The inaugural Sunflower Art Festival slated for Saturday, August 8 from 10 a.m. to dusk on the grounds of the Tuthilltown Spirits distillery in Gardiner will be a free admission, multifaceted event. Kicking off with a session of morning yoga, the Festival will include live music from more than 15 acts on two stages (including headliner Lindsey Webster), dance jams (square dancing and swing), spirits and food samplings, a wine and beer garden, food trucks, a pop-up shopping village, a kids’ art and activities tent with free juice boxes and apples and an art installation of 100 steel sunflowers created especially for the event.
At the heart of the Sunflower Art Festival will be a community art project in which artists of all ages and skill levels will turn blank canvases into a visual field of sunflowers. The project was inspired, says festival organizer Liz Glover Wilson, by the “Art around the Park” component of the annual HOWL festival in New York City’s East Village. Glover Wilson had participated in the past in that project – which involves artists painting on an eight-foot-tall canvas encircling Tompkins Square Park – and the idea seemed a natural fit, she says, to bring to her new sunflower-themed festival in Gardiner.
The Sunflower Art Festival was created as a loving tribute from one sister to another. When Glover Wilson lost her only sister three years ago, “It was one of those moments in life where I felt like I could not go on,” she says. “We had been very close and had all these plans. Esther would have turned 40 this year and I was going to be 40 just 18 months before her, so we had been teasing each other about the outrageous parties we were going to throw for each other.”
When she realized earlier this year that she still wanted to give her sister that 40th birthday party, she set out to do so. Remembering how much Esther loved sunflowers and enjoyed that long stretch of the cheerful blooms at Wallkill View Farm that line Route 299 in New Paltz at this time of year, Glover Wilson says that she knew immediately that sunflowers would be the theme of Esther’s party.
Taking on the organization of a festival wasn’t anything new to the Gardiner resident, in that she’s a professional event producer. But while she has put together affairs for nearly two decades for celebrities who include Tyra Banks, Goldie Hawn and Lady Gaga, Glover Wilson says that this is the most important project that she has ever worked on. “It’s the most personal to me, and it’s also important to me that it’s community-oriented. Esther was very inclusive; she was the type of person who loved people for who they were. She didn’t care about status or what title you had. Community was very important to her, and I want this whole festival to feel that way.”

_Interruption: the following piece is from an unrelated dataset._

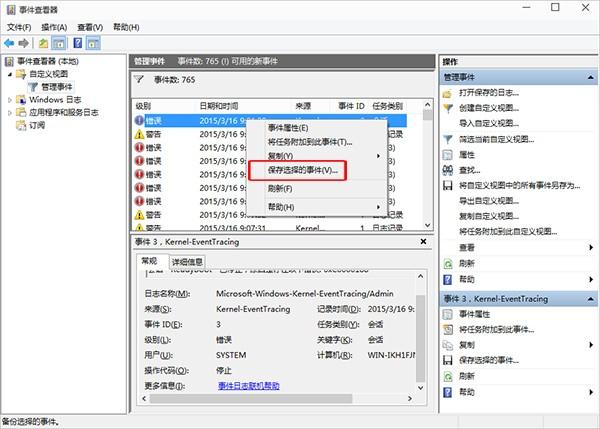The height and width of the screenshot is (429, 600).
Task: Select 订阅 in the left tree
Action: [37, 126]
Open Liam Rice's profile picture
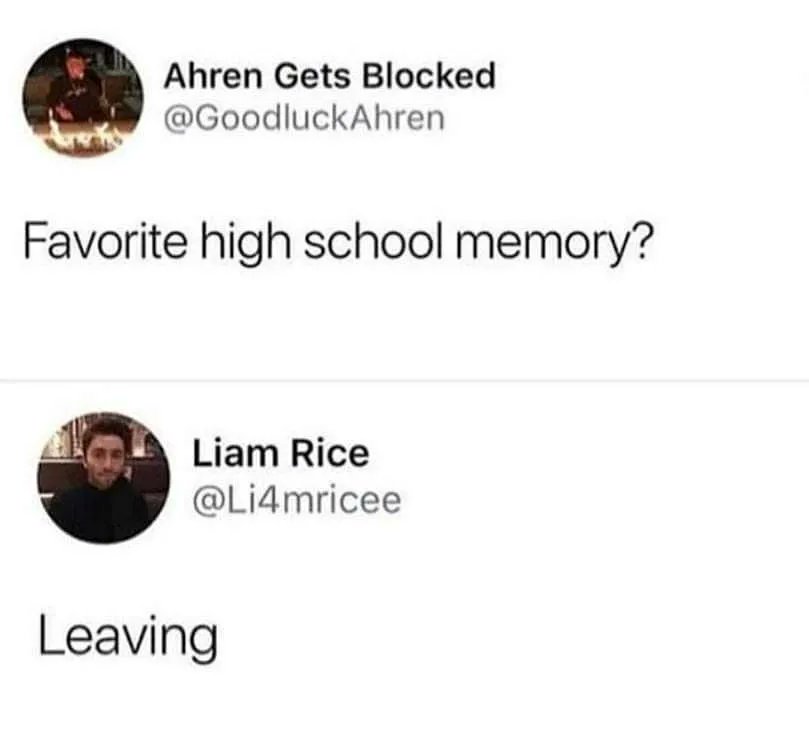 click(x=104, y=478)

Esther Sanzo was a police officer with the New York Police Department despite being barely five feet tall. “She decided at a very early age that she wanted to be a police officer, because she wanted to help people. It was in her heart to be the protector – of children especially. She had a great sensitivity to the domestic issues that she would have to deal with a lot.”
When the two sisters were little, Glover Wilson was the artist of the pair, always drawing and painting. “And I would get frustrated and throw things out. She would confiscate them and save them. ‘Why are you throwing out your art? You’re so good,’ she would say to me. When she died and we were going through her apartment, I was really surprised to see she’d kept all my artwork all these years. So I knew the festival had to celebrate the love she had of the arts. She was a poet, she loved music and she loved anytime that people expressed themselves through art.”
Attendees at the Festival will be able to watch the artists at work in the community art project and enjoy the end effect of a field of painted sunflowers. The canvases will belong to their makers when completed, but any that are donated back to the Festival will be placed in children’s hospitals. Proceeds from a silent auction and raffle will benefit the St. Jude Children’s Research Hospital. Admission to the Festival is free, but visitors who make a donation for St. Jude’s of $10 or more will receive a complimentary commemorative gift.
Artists wishing to participate in the community project are invited to visit the Festival website for details on how to reserve a blank canvas. Participants may also bring their own canvas or support and should bring their own painting materials. “Whether you have never picked up a paintbrush before or are an exquisite artist,” says Glover Wilson, “we want you.” There will also be an instructor available on a first-come, first-served basis for those who would like to participate but need a little assistance.
A special steel sunflower art installation conceptualized by Gardiner Open Studio Tour (GOST) artist Annie O’Neill, created at KC Fabrications in Gardiner (with the costs picked up by the firm), will be on view on Saturday. O’Neill was touched by Glover Wilson’s story and created the installation in honor of Esther. A preview of A Hundred Sunflowers can be seen in a video on the Festival website under the “Media” tab.